The IACtHR has reached very similar conclusions.[33]

3. Human rights obligations to investigate in armed conflict

A survey of human rights bodies’ case law reveals that the duty to investigate violations of the right to life continues to apply to States in times of armed conflict or other military operations[34] as ‘neither the prevalence of violent armed clashes nor the high incidence of fatalities’ can displace it.[35] Significantly, the principle that investigations must also take place in times of conflict is equally set forth by international instruments of a non-binding nature.[36]
As to the exact scope of the investigation, in a series of cases the ECtHR seems to have transposed to the context of armed operations the parameters that it has carved out for investigations in times of peace. The Court has indeed maintained that Article 2 of the European Convention of Human Rights creates a duty for States to ‘ensure that an effective, independent investigation was conducted into the deaths arising out of clashes with security forces’ during military operations.[37] In the Isayeva case, the ECtHR has reasoned that the same rationale (ie joint reading of substantive provisions and general duty to ensure respect for fundamental rights) leads to the retention of a general duty to investigate even when the loss of life occurs amidst armed confrontations; that this duty is solely complied with if the investigation carried out is effective; and that a lack of an effective investigation gives rise to an additional, autonomous violation of the right to life, in its procedural dimension.[38] The ECtHR has further clarified that, albeit the precise modalities of the investigation may actually vary depending on the circumstances of the case, the following criteria should in any case be respected: a) authorities must act of their own initiative; b) investigations must be performed by persons formally as well as practically independent from those allegedly responsible; c) investigations must be capable of determining whether the recourse to lethal force was justified under the prevailing circumstances; d) investigations must be promptly undertaken; e) investigations must be characterized by a sufficient degree of public scrutiny and the victims’ next-of-kin must be safeguarded in his interests throughout the entire procedure.[39]
As is apparent, then, all the parameters that the Court considers indispensable for an investigation to be deemed effective in times of peace retain their full force in times of armed conflict.[40]
Other human rights courts and bodies have come to analogous conclusions.
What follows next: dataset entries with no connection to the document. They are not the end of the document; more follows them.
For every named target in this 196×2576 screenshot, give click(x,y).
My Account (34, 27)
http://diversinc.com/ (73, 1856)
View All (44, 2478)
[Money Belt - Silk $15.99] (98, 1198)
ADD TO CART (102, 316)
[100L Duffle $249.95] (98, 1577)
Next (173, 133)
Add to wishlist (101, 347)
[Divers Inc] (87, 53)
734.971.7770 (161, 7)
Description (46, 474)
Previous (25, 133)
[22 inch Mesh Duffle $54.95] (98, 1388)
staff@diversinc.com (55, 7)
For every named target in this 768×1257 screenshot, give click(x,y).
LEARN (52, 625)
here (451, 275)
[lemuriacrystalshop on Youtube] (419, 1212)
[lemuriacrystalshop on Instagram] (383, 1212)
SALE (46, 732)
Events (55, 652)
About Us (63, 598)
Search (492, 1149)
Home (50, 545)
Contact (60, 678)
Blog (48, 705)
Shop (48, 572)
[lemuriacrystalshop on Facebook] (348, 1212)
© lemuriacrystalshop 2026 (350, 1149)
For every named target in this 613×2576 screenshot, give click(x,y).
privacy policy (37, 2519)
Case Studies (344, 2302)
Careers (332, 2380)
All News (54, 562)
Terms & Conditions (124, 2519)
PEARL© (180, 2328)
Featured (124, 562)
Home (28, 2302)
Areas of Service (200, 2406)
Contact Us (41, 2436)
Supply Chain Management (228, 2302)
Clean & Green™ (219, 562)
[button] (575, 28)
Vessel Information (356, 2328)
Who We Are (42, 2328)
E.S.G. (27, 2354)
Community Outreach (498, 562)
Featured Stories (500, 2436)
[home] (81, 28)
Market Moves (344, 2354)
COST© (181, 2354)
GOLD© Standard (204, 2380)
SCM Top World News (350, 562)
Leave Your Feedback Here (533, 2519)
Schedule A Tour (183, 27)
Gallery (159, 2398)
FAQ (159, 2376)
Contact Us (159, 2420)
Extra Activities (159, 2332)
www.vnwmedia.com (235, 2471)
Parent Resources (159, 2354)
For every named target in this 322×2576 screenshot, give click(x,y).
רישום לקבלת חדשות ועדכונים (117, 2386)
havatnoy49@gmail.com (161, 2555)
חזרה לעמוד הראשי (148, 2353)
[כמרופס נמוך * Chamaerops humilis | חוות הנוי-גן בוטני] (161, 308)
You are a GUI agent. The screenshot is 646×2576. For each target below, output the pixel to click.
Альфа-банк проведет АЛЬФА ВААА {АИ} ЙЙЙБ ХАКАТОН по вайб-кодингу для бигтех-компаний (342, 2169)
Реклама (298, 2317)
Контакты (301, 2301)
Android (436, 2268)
Thus, in the Inter-American system both the Commission and the Court have repeatedly found that States remain under an obligation to investigate alleged human rights violations in times of armed conflict, making reference to the same standard threshold of effectiveness.[41] Analogously, the HRC in a Chechen case has come to conclusions equivalent to those reached by the ECtHR, finding a violation of the procedural limb of the right to life as a result of shortcomings affecting the investigation into the victim’s death[42] and recommending that the author of the communication be provided with an effective remedy, including an impartial investigation, prosecution of those responsible, and adequate compensation.[43]
Significant instruments of a non-binding nature provide for similar standards to also be applied in times of armed conflict without introducing any specific context-dependent distinction or limitation.[44]

4. Issues

This conspicuous set of principles and judicial precedents has led commentators to point out that human rights bodies ‘have expanded the protections available during armed conflict well beyond the protections that are currently provided for under [international humanitarian law], and certainly beyond anything that has been established with regard to internal armed conflicts’.[45] In  particular, the application of the principles of autonomous initiative, promptness, thoroughness, independence and impartiality to situations of armed conflict has led some authors to wonder whether these parameters are well suited for such a different context and whether, as a consequence, maintaining such a high-standard threshold of effectiveness is at all realistic.[46] This issue is indeed one of prominent importance, considering the mutated circumstances under which the recalled principles should apply.
Thus, whereas human rights bodies have maintained that ‘punishing those responsible is an obligation incumbent upon the State whenever there has been a violation of human rights’,[47] commissions of inquiry into violations of international humanitarian law have found that ‘there is a difference between the use of force in the context of the conduct of hostilities and the use of force in the context of law enforcement activities’, specifying that ‘unlike the law enforcement context, the death or injury of a civilian during the conduct of hostilities does not automatically give rise to a duty to investigate’.[48] Also the International Committee of the Red Cross (hereinafter ICRC) has identified a divergence between the obligations imposed by IHL, where ‘not every death triggers the obligation to investigate’, and human rights law, which ‘provides for a much more stringent obligation to investigate […] each time a person has been killed and at least each time there is an allegation of a violation of the right to life’.[49] This is a first notable discrepancy since it reflects a dramatically different conception of what should be sufficient to trigger an investigation.
It should further be noted that under normal circumstances the obligation to investigate extends to losses of life deriving from the conduct of non-state actors.[50] Thus, States’ failure to investigate human rights violations perpetrated by private individuals have sometimes been characterized as aid, connivance and complicity.[51] However, in cases of internal armed conflicts maintaining such an approach would seem to be practically impossible.[52]
Partly related to the previous question is whether the obligation to investigate also binds States when alleged violations of the right to life take place in areas that are not under their control and, potentially, under the sovereign territory of third Countries. In particular, in this case any consideration on the scope and range of the duty to investigate is seemingly interconnected with the (extra)territorial applicability of human rights law.[53]
Finally, since according to the parameters recalled above, investigations require a certain degree of public scrutiny, including the meaningful involvement of the victims’ next-of-kin, a question arises as to whether these same standards may apply also in the context of hostilities. This, in turns, begs the question of the compatibility of human rights law standards with avoidance doctrines typically invoked by Courts called upon to deliver judgements concerning the conduct of armed activities by their States’ militaries. Several domestic lawsuits concerning alleged violations of the right to life in the context of counter-terrorism operations in the last years have indeed been rejected on procedural grounds before ever reaching the merits stage, due to domestic courts’ reliance on avoidance doctrines such as the ‘political question doctrine’ and other expedients geared around the principle of separation of powers.[54]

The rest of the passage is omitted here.